Saturday, July 07, 2012

Archbishop Chaput and the U.S. Bishops are challenging us: How shall we respond?

In a homily delivered at the Basilica of the National Shrine of the Immaculate Conception that brought the U.S. bishops' "fortnight for freedom" to a close, Philadelphia Archbishop Charles Chaput stressed that defending religious liberty is part of the bigger struggle to "convert our own hearts" and to "live for God completely."  See here.

This struggle to convert our own hearts and to live for God completely encompasses a battle against Satan and his demonic forces.  Satan does not want the follower of Jesus to live in peace and harmony.  He wants to seduce the followers of the Lord away from God.  How easy it is to lose sight of this reality.  Just recently, I noted how the Profession of Faith, the Nicene Creed, was omitted during Holy Mass at Saint Joseph's Parish in Fitchburg.  A parishioner named Jan left a comment at this Blog telling me that if I have a problem with such liturgical abuse, I shouldn't attend Mass there.  I was told that Jan is most likely the parish secretary at Saint Joseph's, the same woman with an internet profile photograph depicting herself in a state of undress and sporting devil's horns.  See photo.  Readers of this Blog know that Saint Joseph's Parish has had its share of difficulties.  Last year, one of the priests attached to the parish, Father Lowe Dongor, was found to have been downloading child pornography and fled the country to avoid prosecution.
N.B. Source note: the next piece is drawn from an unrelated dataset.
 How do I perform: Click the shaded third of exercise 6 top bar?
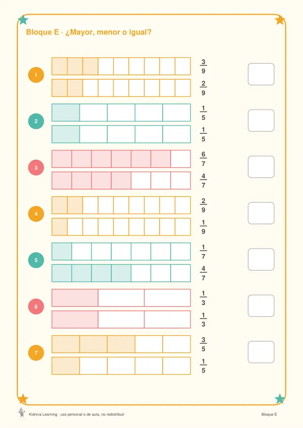coord(75,298)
This is the same parish which excluded me from participating in ministry because of my orthodoxy.

In order to live our lives completely for God, we have to struggle against the principalities and powers of this world.  So many Catholics today refuse to acknowledge this truth.  For such people, belief in evil spirits is a matter of "superstition."  Pope Paul VI, in a general audience on November 15, 1972, refuted this notion saying, "What are the Church's greatest needs at the present time?  Don't be surprised at our answer and don't write it off as simplistic or even superstitious: one of the Church's greatest needs is to be defended against the evil which we call the Devil...Evil is not merely an absence of something but an active force, a living, spiritual being that is perverted and that perverts others....It is a departure from the picture provided by biblical and Church teaching to refuse to acknowledge the Devil's existence...or to explain the Devil as a pseudoreality, a conceptual, fanciful, personification of the unknown causes of our misfortunes...St. Paul calls him the 'god of this world,' and warns us of the struggle we Christians must carry on in the dark, not only against one Devil, but against a frightening multiplicity of them.."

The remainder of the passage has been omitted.